Mal-être au travail : les coûts cachés que les entreprises supportent sans évaluation précise

Mal-être au travail : les coûts cachés que les entreprises supportent sans évaluation précise

14.04.2026 12:26
2 min de lecture

Le mal-être au travail ne se limite pas à une problématique sociale ou liée aux ressources humaines, mais représente également une question économique. Dans de nombreuses entreprises, son coût est déjà tangible, même s’il n’apparaît pas toujours sur les tableaux de bord. rapporte TopTribune.

Durant longtemps, la problématique du bien-être a été perçue comme un enjeu secondaire, important pour l’image de l’employeur et bénéfique au climat interne, mais rarement considérée comme un facteur de coût. Pourtant, les statistiques démontrent que le sujet mérite toute notre attention. Selon l’Organisation mondiale de la santé, la dépression et l’anxiété entraînent une perte de 12 milliards de journées de travail par an dans le monde, se traduisant par une perte de productivité d’environ 1 000 milliards de dollars.

Au niveau de l’entreprise, ces pertes ne se limitent pas à quelques cas d’absences isolées. Elles engendrent des conséquences plus larges : désorganisation, remplacements de dernière minute, surcharge de travail pour les équipes présentes, diminution de la qualité, tensions entre managers, et ralentissement de certains projets. En d’autres termes, le mal-être génère des coûts qui ne sont pas toujours comptabilisés par l’entreprise.

Absentéisme : une partie visible d’un problème financier plus vaste

En France, le phénomène reste préoccupant. D’après le Baromètre Absentéisme 2025 de Malakoff Humanis, 42 % des salariés ont bénéficié au moins une fois d’un arrêt de travail en 2024. L’assureur note également une augmentation des motifs psychologiques parmi les cas d’arrêts, ceux-ci étant particulièrement prévalents dans les arrêts prolongés.

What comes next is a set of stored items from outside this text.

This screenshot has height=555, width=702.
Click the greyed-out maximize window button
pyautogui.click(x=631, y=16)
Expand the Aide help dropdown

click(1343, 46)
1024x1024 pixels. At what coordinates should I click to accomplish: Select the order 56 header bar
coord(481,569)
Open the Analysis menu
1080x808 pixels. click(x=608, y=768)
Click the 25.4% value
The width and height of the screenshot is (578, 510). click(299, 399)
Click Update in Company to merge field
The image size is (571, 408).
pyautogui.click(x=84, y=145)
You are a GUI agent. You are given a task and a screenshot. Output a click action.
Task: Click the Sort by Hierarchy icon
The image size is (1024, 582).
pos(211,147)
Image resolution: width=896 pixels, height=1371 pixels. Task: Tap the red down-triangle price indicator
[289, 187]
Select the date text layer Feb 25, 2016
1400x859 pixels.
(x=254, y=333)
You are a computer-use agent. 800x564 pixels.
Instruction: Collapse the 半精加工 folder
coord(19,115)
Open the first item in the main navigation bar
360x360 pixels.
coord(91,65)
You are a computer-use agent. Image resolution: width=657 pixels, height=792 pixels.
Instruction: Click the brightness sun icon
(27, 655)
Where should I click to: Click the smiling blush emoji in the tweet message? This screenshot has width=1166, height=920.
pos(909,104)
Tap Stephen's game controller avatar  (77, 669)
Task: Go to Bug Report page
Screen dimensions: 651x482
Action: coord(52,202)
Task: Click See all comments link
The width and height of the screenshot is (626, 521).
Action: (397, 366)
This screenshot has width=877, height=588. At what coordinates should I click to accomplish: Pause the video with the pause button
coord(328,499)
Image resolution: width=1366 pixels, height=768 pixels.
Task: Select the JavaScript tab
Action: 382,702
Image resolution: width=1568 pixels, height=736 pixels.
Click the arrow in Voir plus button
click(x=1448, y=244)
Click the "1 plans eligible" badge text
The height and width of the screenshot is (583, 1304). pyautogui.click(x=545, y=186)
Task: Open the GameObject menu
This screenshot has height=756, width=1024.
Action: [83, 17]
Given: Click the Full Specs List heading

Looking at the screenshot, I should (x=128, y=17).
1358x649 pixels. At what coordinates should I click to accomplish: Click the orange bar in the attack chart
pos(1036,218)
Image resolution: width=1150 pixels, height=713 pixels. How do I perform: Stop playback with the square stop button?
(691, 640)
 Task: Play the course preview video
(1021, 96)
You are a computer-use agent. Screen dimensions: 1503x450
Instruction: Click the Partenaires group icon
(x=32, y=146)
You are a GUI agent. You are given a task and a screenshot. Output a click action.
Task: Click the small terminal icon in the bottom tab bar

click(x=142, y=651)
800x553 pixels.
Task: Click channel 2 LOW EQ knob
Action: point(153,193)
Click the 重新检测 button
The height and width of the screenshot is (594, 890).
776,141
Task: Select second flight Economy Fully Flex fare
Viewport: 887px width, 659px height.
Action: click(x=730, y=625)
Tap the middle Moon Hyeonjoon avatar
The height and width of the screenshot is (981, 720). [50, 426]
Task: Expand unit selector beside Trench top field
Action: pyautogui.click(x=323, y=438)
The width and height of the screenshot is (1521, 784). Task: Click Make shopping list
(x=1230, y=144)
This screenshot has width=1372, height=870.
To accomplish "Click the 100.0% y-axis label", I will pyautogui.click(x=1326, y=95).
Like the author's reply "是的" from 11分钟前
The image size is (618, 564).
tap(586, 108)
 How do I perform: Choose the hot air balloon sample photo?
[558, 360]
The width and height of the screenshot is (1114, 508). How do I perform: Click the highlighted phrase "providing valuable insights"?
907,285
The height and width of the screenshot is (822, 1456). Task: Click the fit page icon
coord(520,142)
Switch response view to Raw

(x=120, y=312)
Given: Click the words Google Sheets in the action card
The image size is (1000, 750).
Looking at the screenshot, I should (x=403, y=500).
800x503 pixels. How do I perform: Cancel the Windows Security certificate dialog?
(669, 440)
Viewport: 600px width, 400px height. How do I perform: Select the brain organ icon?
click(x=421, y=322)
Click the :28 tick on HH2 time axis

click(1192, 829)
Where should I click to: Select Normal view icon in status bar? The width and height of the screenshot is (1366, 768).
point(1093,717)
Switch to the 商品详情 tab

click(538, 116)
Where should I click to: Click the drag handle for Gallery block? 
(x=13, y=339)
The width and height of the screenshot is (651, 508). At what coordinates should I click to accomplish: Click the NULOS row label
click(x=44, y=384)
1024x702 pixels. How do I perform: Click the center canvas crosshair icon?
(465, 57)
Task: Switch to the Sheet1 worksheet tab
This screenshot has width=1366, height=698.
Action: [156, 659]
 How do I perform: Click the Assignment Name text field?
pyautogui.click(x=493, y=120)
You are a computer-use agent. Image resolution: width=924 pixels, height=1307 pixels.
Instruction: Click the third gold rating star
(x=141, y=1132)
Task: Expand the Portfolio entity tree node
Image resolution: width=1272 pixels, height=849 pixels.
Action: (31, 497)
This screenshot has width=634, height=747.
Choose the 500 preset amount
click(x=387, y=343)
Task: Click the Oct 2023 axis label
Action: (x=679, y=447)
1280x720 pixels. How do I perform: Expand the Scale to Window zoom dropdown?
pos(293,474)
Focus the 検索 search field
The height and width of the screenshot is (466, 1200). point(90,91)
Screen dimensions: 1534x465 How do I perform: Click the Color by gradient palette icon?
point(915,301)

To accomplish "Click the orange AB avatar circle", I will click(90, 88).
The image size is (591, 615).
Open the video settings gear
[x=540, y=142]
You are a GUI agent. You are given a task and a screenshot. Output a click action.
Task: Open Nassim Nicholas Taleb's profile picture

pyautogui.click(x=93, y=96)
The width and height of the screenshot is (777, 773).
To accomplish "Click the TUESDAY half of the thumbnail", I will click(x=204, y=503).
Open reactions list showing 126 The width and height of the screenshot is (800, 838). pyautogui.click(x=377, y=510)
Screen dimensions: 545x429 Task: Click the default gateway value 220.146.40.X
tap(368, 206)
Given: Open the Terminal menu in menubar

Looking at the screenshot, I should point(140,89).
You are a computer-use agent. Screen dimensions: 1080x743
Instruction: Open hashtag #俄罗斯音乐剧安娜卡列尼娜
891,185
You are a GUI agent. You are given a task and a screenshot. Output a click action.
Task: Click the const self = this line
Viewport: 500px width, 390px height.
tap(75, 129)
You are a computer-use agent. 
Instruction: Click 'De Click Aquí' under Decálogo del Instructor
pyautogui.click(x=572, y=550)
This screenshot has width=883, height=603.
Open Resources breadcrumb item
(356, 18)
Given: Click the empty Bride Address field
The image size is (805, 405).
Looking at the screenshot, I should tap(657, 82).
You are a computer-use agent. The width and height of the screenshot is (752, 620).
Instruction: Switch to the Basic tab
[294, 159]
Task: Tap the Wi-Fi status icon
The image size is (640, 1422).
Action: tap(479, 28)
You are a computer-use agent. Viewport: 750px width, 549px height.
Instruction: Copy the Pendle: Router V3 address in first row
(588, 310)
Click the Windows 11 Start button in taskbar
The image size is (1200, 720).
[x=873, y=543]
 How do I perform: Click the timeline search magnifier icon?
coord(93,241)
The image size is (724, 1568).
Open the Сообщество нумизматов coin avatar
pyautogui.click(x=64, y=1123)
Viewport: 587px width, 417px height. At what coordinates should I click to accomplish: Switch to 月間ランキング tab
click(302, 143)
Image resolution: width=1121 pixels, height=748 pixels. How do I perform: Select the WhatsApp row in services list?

Pour les directions générales, un taux élevé d’absentéisme ne peut plus être considéré comme un simple indicateur social. Ses impacts directs sur l’activité sont indéniables. L’Anact souligne qu’un absentéisme élevé peut entraîner des défauts de qualité, des retards, des dysfonctionnements et la nécessité d’organiser des remplacements d’urgence. Cela exerce également une pression sur les employés présents, qui doivent souvent accepter une charge de travail accrue.

Le véritable enjeu réside ici : l’entreprise paie deux fois. D’abord, par les absences elles-mêmes, ensuite par les répercussions en cascade qu’elles engendrent sur l’organisation.

Le coût caché : souvent le plus élevé

Cette réalité complique la gestion du mal-être au travail. Une partie de son impact demeure invisible. Un employé présent mais démotivé, une équipe opérant dans des conditions dégradées, un manager qui dépense de plus en plus d’énergie à gérer des tensions, ou une baisse de concentration qui nuit à la qualité des services : ces situations ne sont pas systématiquement quantifiées comme des coûts, alors qu’elles nuisent directement à la performance.

Il est donc primordial pour les entreprises d’aller au-delà d’une approche exclusivement médicale ou individuelle. Le mal-être ne se limite pas à des individus en difficulté. C’est un phénomène qui influence l’ensemble de l’organisation, affectant la continuité de l’activité ainsi que la qualité d’exécution.

Une question de gestion plutôt que de simple sensibilité RH

De nombreuses entreprises continuent de traiter le bien-être au travail comme un sujet marginal, en raison d’un manque de temps, d’indicateurs appropriés ou de méthodes efficaces. Cette attitude constitue une erreur croissante. Plus l’environnement de travail devient tendu, plus le coût de l’inaction s’élève.

Le mal-être au travail n’est donc plus un sujet accessoire. Il s’impose comme un enjeu de gestion stratégique. Les entreprises qui anticiperont ces problématiques ne seront pas uniquement celles qui réagiront aux situations critiques, mais aussi celles qui sauront évaluer les coûts qu’elles supportent déjà sans en avoir toujours pleine conscience.

La question cruciale n’est plus de savoir si le mal-être est coûteux, mais combien de temps les entreprises peuvent encore ignorer ses effets et éviter d’agir de manière proactive.